コンベアを導入する際には、ワークの移動速度や運ばれてくる間隔に追従してロボットの稼働速度を調節する「コンベアトラッキング」という技術が必須です。この技術は大きく分けて以下の2パターンが存在します。
センサトラッキング
センサトラッキングは、ワークが不規則な間隔で一直線に並んで運ばれてくる場合にロボットの稼働を調整する方式です。コンベアに設置された「光電センサ」が、ワークが横切った際に発生する信号をトリガにして、ワークが流れてくるポイントやタイミングを逐次計算してロボットに追従させます。
ここで登場する光電センサも周辺機器の一種です。
ビジョントラッキング
ビジョントラッキングは、ワークが不規則な位置や姿勢で置かれて運ばれてくる場合にロボットの稼働を調整する方式です。こちらの方式では「視覚センサ」が画像認識でワークを検出した際の信号をトリガにします。

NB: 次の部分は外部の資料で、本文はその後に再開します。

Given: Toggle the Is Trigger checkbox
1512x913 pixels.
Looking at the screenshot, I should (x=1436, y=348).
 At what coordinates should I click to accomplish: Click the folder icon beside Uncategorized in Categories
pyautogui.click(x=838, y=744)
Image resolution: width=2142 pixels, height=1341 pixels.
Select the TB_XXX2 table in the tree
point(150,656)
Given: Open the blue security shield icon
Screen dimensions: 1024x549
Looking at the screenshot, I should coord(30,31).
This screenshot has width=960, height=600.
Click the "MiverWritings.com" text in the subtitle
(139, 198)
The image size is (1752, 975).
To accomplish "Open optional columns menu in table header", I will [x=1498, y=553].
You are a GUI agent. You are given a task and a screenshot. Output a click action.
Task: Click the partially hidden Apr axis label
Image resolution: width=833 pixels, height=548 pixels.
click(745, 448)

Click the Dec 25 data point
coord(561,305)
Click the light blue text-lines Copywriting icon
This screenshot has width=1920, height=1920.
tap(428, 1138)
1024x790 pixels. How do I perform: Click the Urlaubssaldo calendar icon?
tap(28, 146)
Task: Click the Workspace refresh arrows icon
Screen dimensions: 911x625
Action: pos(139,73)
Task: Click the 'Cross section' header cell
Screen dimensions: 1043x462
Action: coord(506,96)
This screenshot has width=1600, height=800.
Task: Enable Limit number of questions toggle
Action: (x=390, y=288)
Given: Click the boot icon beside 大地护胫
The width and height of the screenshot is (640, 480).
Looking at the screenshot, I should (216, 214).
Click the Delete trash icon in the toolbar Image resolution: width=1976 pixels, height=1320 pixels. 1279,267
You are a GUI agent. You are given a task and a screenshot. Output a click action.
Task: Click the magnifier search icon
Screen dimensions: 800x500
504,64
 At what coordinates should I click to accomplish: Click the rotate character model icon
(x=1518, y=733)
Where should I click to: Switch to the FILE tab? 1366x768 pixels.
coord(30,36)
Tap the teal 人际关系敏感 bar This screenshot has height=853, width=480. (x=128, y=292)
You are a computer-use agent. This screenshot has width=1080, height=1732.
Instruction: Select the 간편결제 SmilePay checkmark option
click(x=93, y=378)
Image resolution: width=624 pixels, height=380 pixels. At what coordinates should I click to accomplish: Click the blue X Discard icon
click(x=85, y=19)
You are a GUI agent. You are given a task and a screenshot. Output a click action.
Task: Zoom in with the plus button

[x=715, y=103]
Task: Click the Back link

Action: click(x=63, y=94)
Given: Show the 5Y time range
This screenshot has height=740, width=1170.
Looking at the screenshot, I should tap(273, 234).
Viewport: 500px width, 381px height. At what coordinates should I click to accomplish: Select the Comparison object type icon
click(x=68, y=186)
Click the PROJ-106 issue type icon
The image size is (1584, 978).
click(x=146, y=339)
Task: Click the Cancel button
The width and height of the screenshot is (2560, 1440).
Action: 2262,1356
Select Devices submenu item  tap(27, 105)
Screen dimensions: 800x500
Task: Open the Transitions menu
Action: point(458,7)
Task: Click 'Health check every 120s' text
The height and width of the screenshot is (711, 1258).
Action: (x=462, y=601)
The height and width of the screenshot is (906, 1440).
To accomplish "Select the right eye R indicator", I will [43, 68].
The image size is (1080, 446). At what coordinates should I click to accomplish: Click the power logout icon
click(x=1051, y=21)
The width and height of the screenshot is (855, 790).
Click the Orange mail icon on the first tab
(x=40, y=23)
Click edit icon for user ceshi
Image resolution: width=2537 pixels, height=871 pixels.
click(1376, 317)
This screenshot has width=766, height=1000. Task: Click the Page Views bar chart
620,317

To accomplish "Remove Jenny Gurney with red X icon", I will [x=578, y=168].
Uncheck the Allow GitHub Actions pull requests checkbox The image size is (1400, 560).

同じく周辺機器の視覚センサはトラッキング以外にも重要な役割をもつため、後ほど詳細を解説します。
事故を防ぐ安全柵(+エリアセンサ)
安全柵とは、文字通り産業用ロボットの周りに設置する柵を指し、作業範囲に人が侵入できないようにするための周辺機器です。安全柵だけでなく、人がロボットの作業範囲内に入っているときに設備を停止させるための「エリアセンサ」も必要になります。
産業用ロボットの使用には大きな事故を引き起こすリスクがあり、「労働安全衛生規則第150条の4」によって安全面への配慮が法的に義務づけられています。
労働安全衛生規則第150条の4
事業者は、産業用ロボットを運転する場合(教示等産業用ロボットの運転中を除く)において、産業用ロボットに接触することにより労働者に危険が生ずる恐れのあるときは、さく又は囲いを設ける等、危険を防止するために必要な処置を講じなければならない。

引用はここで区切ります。